The House of Representatives, during its session on Thursday, took a significant step by establishing an ad hoc committee to conduct a thorough investigation into the Nigerian National Petroleum Company Limited (NNPCL) regarding the alleged diversion and conversion of a staggering N20 billion by its officials, disguised as payment to consultants.
This move comes despite the NNPCL’s denial of the allegations earlier in the week on Monday.
The motion to investigate this alleged crime was presented by Hafis Kawu, the Deputy Chairman of the House Committee on Banking and Currency, under the title of ‘Urgent Need to Investigate the Conversion of N20 Billion by Staff of the Nigerian National Petroleum Corporation.’
Kawu stated that the actions of the NNPCL officials, if proven to be true, would be a clear violation of Section 88(1) and (2) of the 1999 Constitution, which makes it obligatory for the National Assembly to appropriate public funds before their expenditure.
He also emphasized that these funds should have been allocated to public needs, and therefore called for an urgent investigation into the matter with a prompt briefing of the House on the outcome.
The motion was unanimously adopted by the lawmakers, and the Speaker of the House, Femi Gbajabiamila, subsequently constituted a panel to oversee the investigation.
The panel, chaired by Kingsley Chinda, a member of the Peoples Democratic Party from Rivers State, is expected to deliver its report within a strict timeframe of three weeks.
In response to the allegations, the NNPCL issued a statement on Monday night vehemently denying the payment of N20 billion to ghost consultants, as alleged by an online media platform.

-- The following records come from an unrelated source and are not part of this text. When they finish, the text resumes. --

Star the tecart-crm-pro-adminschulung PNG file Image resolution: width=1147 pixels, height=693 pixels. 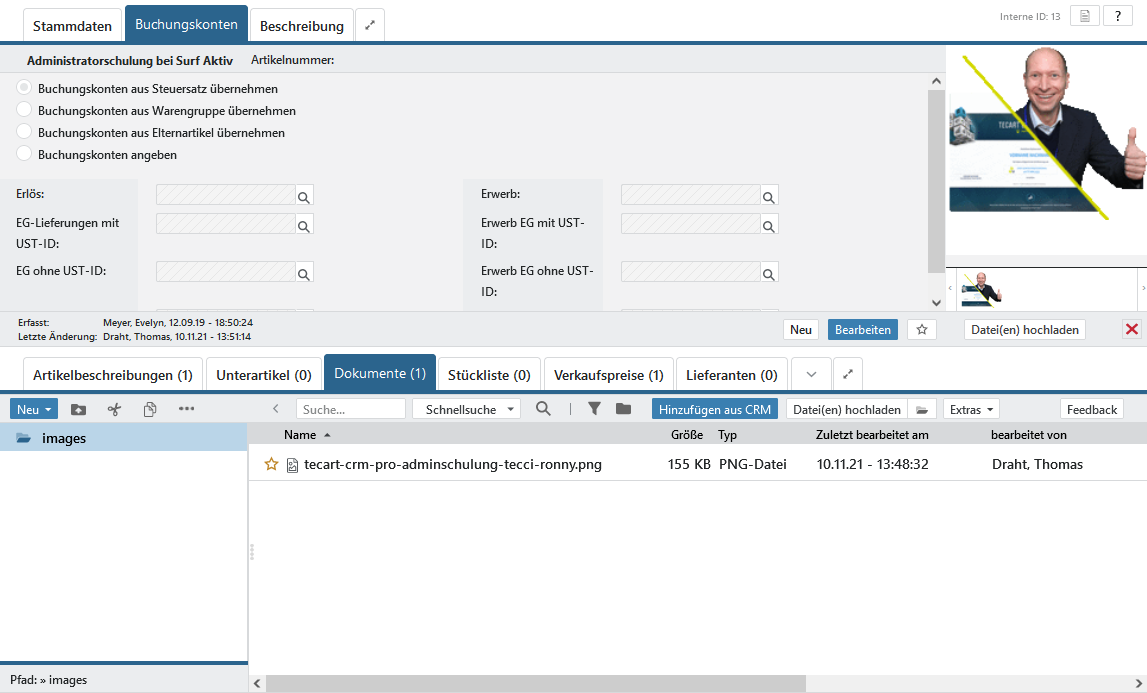[271, 464]
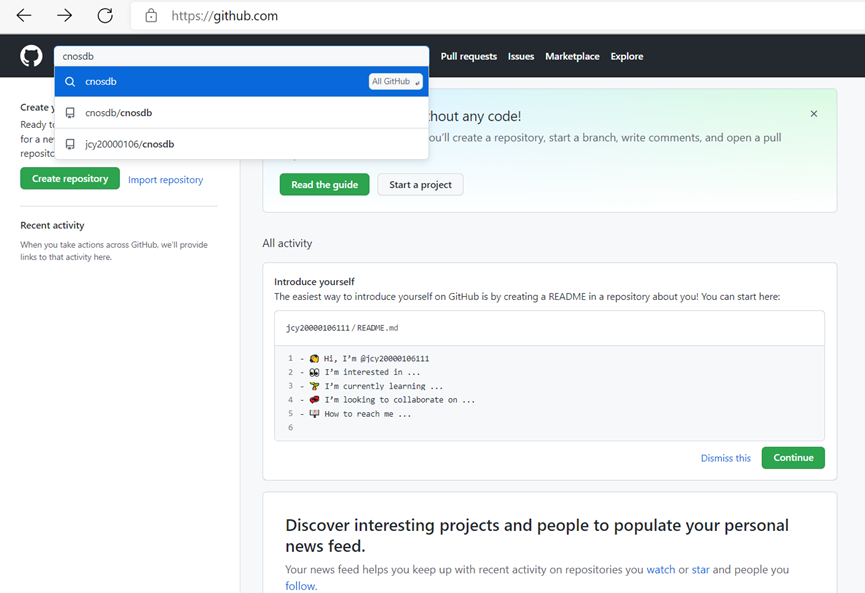Click the repo icon beside cnosdb/cnosdb
Screen dimensions: 865x593
[x=70, y=113]
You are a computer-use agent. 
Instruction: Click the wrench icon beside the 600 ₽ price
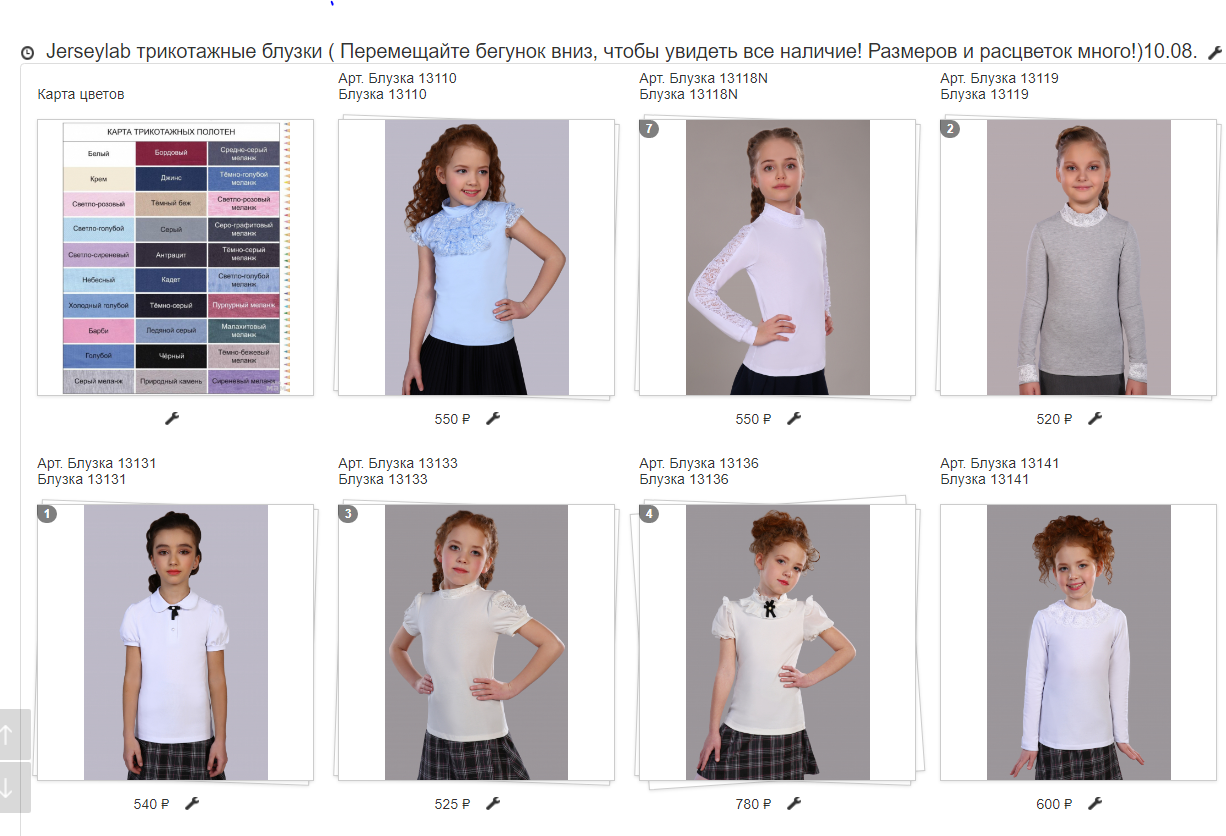click(x=1095, y=803)
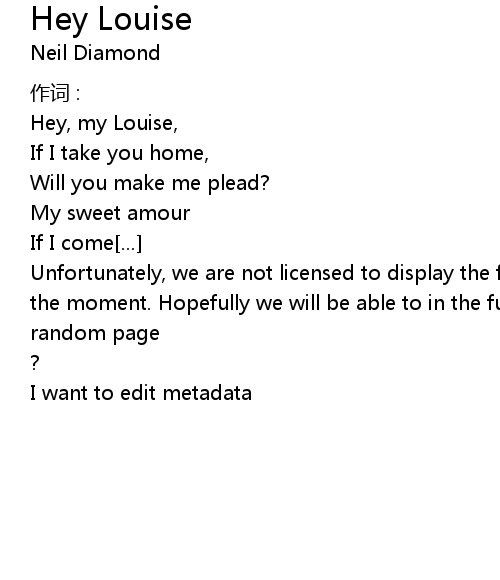Click the "If I come" lyric text
The height and width of the screenshot is (580, 500).
72,243
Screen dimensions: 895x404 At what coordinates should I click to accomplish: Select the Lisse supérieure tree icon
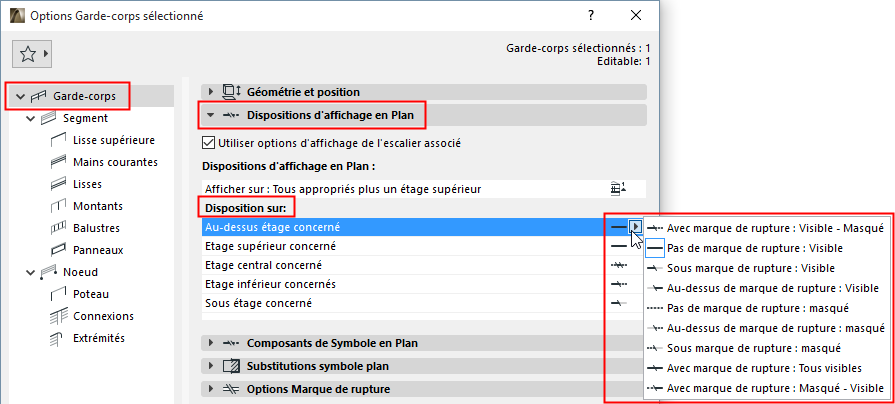point(57,140)
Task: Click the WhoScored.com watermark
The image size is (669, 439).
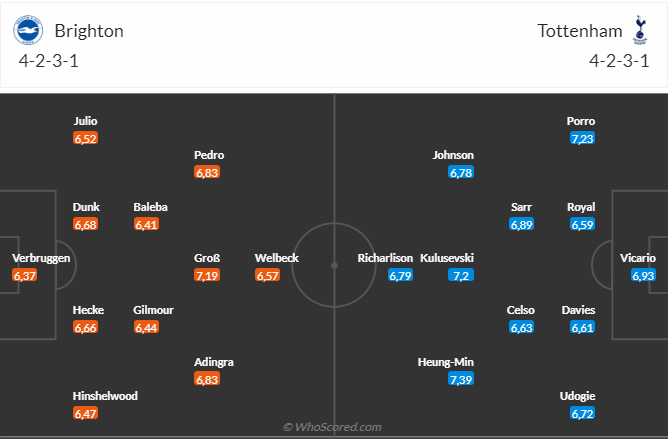Action: click(x=332, y=427)

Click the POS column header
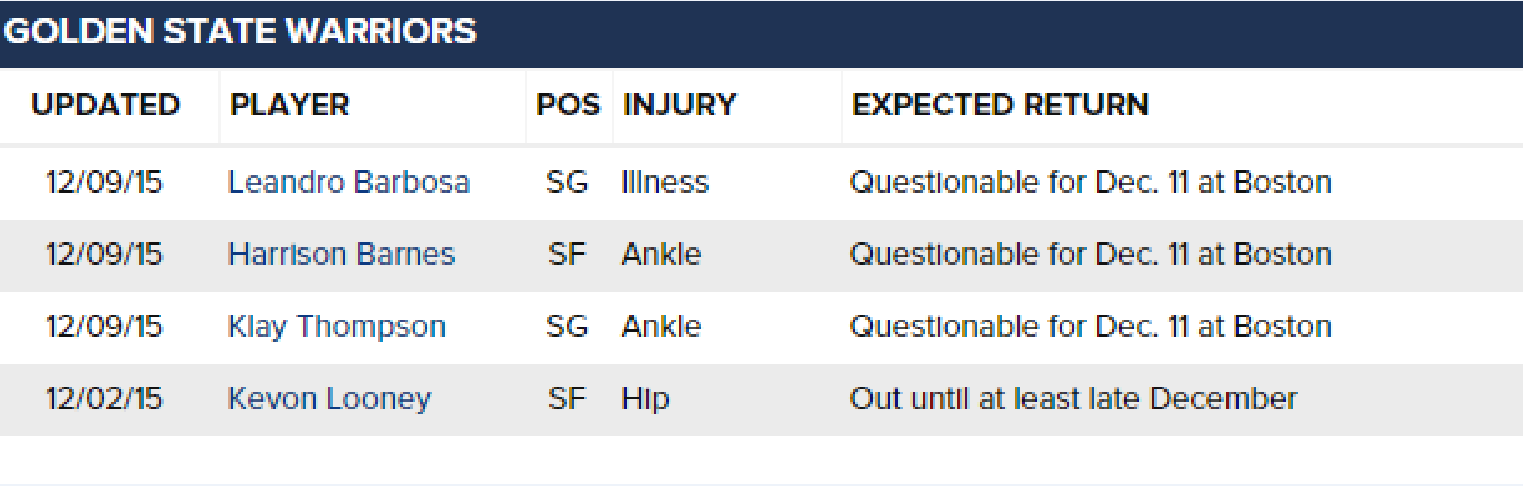point(568,105)
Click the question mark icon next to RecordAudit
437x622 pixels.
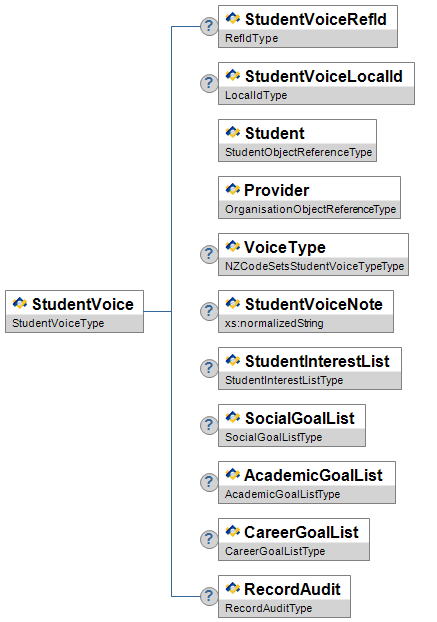pyautogui.click(x=209, y=596)

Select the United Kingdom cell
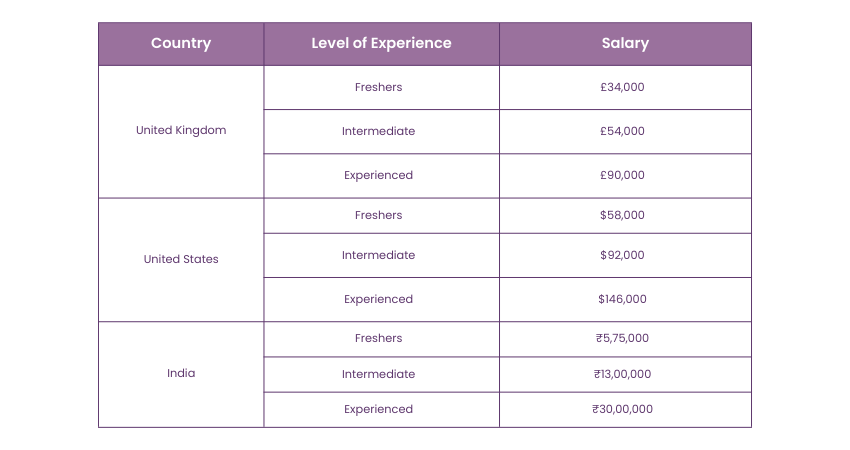(181, 130)
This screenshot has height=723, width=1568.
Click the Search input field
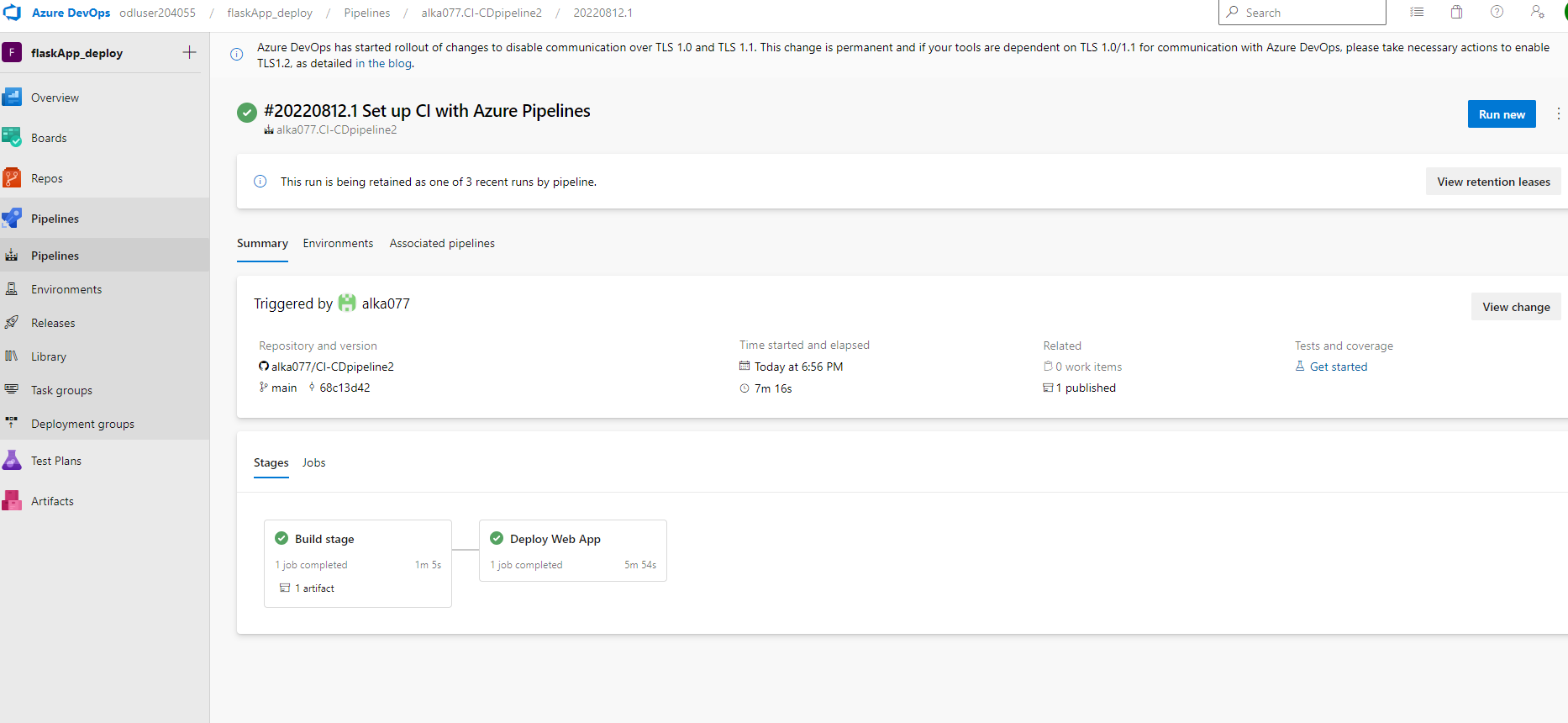[1302, 13]
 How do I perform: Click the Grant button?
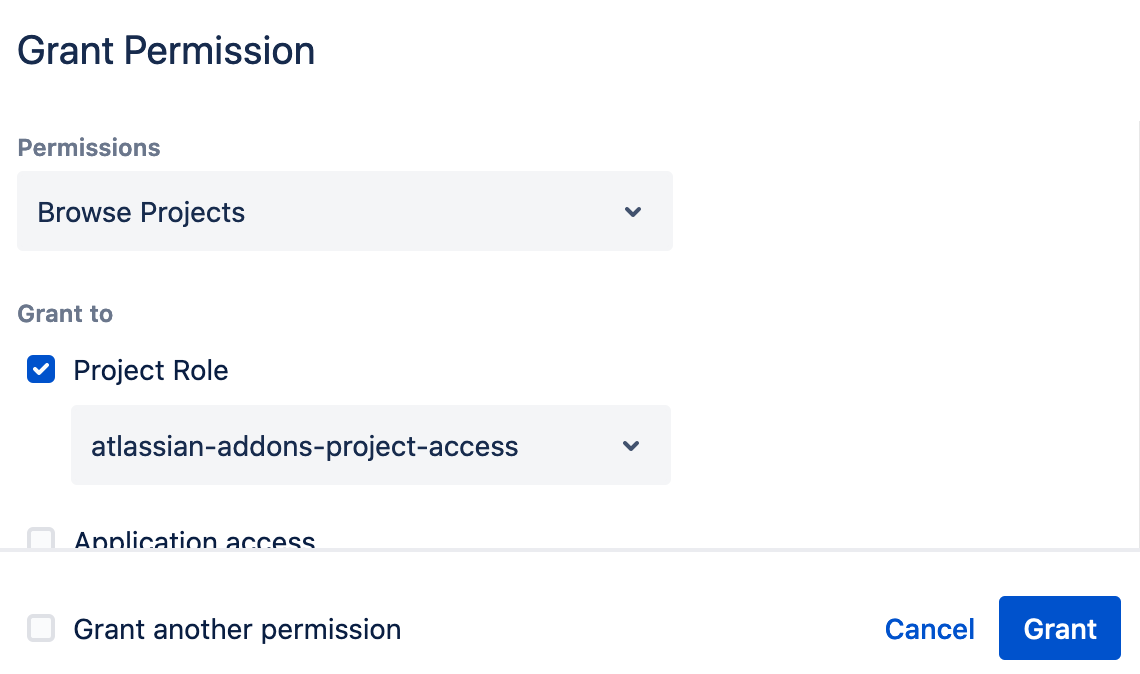(x=1059, y=629)
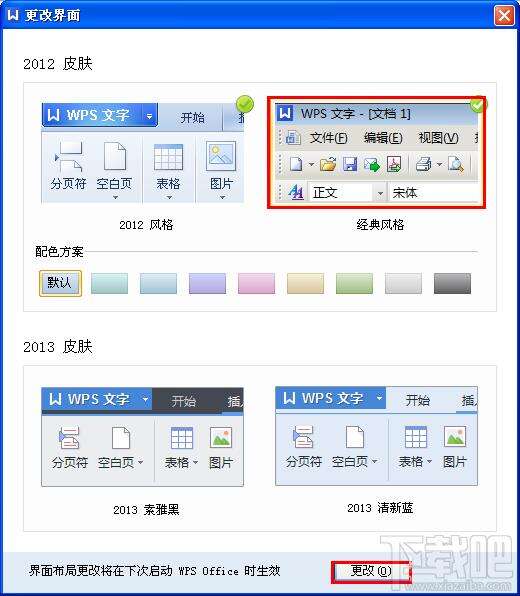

The Chief Corporate Communications Officer of NNPCL, Garba-Deen Muhammad, expressed deep dismay at the report, stating that NNPCL is a responsible corporate organization that does not engage in dealings with ghost consultants. He further highlighted that the process of engaging consultants at NNPCL is transparent, verifiable, and adheres to global best practices.
Muhammad described the allegation of a missing N20 billion as false and baseless, and demanded that the online media platform retract the publication, urging them to verify their facts before publishing such serious accusations.
The statement from NNPCL also clarified that the second component of the report, related to the Ogun State Government’s claim of back duty tax liability of about N18 billion against an NNPC subsidiary, the Petroleum Products Marketing Company Ltd (PPMC), is currently a matter before the court. NNPCL confirmed that PPMC has challenged the claim through its tax consultant, and the Ogun State Government has taken the matter to court, which is a usual practice in business circles.
NNPCL expressed confidence in proving its case in court and criticized the online media platform for making subjudice conclusions based on a matter that is already in litigation.
Meanwhile, in another development, the House also took action regarding the Niger Delta Development Commission (NDDC), mandating them to put on hold the release of N15 billion counterpart funding requested by the Federal Government.
The House further directed its Committee on Niger Delta Development Commission to scrutinize the requests made by the Federal Government and report back to the House within two weeks. This resolution followed the unanimous adoption of a motion of urgent public importance put forth by Unyime Idem, a member of the House from Akwa Ibom State and the Peoples Democratic Party, who represents one of the states in the Niger Delta.
The motion, titled ‘An Urgent Call to the Niger Delta Development Commission to Put on Hold the Release of N15 Billion Requested as Counterpart Funding of Humanitarian Intervention by the Federal Government,’ emphasized that the Ministry of Niger Delta Affairs was tasked with addressing the intervention and humanitarian needs of the Niger Delta region.